* **What needs to be done**
Among the entries below, find the line with "About Us (70, 2489)", then quote it and each following line up to and including the line with "Program offering free", and nothing else.

[Extracted data entries]
- - - -
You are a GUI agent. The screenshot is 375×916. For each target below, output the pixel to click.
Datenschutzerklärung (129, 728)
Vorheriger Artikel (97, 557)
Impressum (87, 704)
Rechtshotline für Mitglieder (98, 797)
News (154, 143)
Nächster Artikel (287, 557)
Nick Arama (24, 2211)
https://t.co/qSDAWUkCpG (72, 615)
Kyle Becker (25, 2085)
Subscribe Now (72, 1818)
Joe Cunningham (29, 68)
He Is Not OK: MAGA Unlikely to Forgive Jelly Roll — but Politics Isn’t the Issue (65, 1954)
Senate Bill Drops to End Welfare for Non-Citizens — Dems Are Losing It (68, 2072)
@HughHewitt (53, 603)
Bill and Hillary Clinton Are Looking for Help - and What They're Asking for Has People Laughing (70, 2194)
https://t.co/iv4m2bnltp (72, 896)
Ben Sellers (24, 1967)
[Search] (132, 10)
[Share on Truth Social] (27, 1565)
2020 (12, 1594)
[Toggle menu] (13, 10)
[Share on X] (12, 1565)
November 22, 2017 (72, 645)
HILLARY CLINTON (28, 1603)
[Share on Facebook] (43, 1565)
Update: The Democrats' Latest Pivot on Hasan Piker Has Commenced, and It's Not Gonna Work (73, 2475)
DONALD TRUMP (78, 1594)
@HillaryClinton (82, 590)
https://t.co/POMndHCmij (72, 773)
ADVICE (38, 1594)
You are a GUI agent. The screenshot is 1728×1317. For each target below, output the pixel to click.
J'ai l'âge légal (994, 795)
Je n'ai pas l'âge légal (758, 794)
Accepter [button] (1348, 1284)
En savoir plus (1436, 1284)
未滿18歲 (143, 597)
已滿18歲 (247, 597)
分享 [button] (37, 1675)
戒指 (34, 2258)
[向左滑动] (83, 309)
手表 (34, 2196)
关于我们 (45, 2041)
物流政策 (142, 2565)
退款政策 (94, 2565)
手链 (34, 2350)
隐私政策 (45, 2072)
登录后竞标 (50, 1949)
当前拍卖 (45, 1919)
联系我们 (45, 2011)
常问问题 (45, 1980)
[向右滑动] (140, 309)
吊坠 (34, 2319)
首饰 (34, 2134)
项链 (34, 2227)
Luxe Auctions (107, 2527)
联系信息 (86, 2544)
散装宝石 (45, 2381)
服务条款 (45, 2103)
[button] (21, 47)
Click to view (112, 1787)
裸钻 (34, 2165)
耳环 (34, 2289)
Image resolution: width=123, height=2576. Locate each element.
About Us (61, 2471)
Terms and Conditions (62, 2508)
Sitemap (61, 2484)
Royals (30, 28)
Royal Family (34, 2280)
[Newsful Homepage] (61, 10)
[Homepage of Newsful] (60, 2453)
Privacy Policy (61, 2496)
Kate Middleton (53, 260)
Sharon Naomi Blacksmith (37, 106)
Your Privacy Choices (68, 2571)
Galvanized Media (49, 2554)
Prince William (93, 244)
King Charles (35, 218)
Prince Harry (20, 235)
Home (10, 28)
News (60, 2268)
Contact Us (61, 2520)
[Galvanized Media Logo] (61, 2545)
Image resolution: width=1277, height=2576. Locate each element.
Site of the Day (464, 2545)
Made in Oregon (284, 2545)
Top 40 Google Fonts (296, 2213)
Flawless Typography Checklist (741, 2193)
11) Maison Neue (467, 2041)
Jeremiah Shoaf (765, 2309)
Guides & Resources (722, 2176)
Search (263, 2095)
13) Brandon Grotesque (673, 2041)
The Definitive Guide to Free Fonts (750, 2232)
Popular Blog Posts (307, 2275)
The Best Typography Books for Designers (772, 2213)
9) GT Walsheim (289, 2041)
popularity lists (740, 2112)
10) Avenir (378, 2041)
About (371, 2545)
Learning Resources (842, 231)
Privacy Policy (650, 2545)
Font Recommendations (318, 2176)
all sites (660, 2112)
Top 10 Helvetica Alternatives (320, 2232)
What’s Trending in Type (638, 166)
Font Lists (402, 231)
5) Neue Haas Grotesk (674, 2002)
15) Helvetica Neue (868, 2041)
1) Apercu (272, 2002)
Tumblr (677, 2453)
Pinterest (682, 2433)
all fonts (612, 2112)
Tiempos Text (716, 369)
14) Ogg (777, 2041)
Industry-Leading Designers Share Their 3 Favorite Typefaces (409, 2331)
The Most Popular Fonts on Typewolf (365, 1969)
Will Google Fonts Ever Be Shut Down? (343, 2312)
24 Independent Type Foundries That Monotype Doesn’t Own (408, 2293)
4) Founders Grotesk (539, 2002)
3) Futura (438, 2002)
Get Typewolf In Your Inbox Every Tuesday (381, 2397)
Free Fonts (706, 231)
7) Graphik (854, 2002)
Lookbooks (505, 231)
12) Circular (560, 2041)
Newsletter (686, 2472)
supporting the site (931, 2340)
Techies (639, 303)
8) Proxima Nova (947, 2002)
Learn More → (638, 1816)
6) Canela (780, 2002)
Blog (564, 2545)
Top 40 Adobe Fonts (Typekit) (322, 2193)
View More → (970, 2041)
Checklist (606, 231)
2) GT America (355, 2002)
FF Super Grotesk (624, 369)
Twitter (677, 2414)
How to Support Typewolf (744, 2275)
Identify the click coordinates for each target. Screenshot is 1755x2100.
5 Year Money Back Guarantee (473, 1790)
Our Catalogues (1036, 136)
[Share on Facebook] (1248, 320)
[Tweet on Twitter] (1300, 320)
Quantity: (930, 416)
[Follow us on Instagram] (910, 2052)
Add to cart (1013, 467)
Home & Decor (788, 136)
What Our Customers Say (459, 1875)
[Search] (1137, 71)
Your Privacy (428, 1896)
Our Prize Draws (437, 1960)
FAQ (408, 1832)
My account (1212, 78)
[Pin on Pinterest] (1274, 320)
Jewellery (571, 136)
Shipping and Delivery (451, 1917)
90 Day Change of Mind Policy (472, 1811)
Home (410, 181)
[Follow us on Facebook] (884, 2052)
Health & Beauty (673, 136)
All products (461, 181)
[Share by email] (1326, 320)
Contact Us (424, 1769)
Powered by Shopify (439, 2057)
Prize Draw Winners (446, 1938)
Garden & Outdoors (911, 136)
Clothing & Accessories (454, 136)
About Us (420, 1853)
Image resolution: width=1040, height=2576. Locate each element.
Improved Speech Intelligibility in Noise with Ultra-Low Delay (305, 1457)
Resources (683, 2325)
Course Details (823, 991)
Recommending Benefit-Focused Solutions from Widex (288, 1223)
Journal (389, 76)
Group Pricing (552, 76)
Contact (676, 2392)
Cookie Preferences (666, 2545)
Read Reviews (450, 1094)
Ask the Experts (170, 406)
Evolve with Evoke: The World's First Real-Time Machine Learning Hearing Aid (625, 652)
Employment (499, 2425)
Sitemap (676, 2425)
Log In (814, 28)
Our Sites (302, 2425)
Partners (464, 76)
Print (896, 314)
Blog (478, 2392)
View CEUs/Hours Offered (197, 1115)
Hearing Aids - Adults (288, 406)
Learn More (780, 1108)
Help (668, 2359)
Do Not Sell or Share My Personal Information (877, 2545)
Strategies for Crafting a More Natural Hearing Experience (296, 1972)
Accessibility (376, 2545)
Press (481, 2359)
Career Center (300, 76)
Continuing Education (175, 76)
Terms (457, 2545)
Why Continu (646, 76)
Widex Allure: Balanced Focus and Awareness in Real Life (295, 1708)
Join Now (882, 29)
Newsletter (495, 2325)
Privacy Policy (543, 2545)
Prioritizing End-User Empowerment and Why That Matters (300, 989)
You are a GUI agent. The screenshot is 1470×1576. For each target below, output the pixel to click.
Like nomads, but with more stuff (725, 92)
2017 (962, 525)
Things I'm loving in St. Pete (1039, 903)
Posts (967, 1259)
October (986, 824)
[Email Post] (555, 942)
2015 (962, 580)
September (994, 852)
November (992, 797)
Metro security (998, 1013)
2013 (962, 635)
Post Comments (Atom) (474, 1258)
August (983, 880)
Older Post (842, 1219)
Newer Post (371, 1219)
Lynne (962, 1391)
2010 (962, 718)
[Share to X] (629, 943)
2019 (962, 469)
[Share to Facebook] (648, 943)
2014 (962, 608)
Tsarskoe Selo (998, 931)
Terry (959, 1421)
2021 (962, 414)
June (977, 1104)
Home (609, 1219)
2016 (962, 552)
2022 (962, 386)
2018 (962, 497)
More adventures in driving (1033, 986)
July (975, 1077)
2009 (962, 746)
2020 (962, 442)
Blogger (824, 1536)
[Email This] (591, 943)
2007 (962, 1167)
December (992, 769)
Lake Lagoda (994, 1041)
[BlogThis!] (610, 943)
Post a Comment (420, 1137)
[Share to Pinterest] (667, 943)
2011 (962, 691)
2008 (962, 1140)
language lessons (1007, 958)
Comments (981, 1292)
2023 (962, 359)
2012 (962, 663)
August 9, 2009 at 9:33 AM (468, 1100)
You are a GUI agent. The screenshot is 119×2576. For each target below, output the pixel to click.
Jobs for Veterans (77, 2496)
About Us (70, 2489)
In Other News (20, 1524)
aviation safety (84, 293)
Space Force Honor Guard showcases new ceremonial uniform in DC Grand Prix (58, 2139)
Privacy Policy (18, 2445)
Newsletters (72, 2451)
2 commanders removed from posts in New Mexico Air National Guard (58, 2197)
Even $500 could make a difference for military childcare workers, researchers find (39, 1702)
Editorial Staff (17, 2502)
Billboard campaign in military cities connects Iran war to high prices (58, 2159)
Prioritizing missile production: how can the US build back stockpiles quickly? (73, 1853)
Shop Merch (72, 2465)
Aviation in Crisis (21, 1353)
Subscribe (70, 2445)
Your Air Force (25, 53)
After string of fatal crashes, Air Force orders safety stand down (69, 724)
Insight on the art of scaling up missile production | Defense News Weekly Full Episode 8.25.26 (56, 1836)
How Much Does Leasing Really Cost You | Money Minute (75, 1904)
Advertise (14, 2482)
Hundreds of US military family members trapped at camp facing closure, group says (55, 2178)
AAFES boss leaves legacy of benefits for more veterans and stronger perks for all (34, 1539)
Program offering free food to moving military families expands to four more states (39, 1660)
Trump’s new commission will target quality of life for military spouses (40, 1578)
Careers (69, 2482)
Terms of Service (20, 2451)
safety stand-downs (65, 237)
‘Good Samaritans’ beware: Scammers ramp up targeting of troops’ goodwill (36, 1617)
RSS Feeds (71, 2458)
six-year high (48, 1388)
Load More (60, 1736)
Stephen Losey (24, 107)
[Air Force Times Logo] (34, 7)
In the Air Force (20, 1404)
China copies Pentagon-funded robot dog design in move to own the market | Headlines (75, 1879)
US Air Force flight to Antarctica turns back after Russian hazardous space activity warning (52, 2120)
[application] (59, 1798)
- - - -
* **Solved exercise**
About Us (70, 2489)
In Other News (20, 1524)
aviation safety (84, 293)
Space Force Honor Guard showcases new ceremonial uniform in DC Grand Prix (58, 2139)
Privacy Policy (18, 2445)
Newsletters (72, 2451)
2 commanders removed from posts in New Mexico Air National Guard (58, 2197)
Even $500 could make a difference for military childcare workers, researchers find (39, 1702)
Editorial Staff (17, 2502)
Billboard campaign in military cities connects Iran war to high prices (58, 2159)
Prioritizing missile production: how can the US build back stockpiles quickly? (73, 1853)
Shop Merch (72, 2465)
Aviation in Crisis (21, 1353)
Subscribe (70, 2445)
Your Air Force (25, 53)
After string of fatal crashes, Air Force orders safety stand down (69, 724)
Insight on the art of scaling up missile production | Defense News Weekly Full Episode 8.25.26 (56, 1836)
How Much Does Leasing Really Cost You | Money Minute (75, 1904)
Advertise (14, 2482)
Hundreds of US military family members trapped at camp facing closure, group says (55, 2178)
AAFES boss leaves legacy of benefits for more veterans and stronger perks for all (34, 1539)
Program offering free food to moving military families expands to four more states (39, 1660)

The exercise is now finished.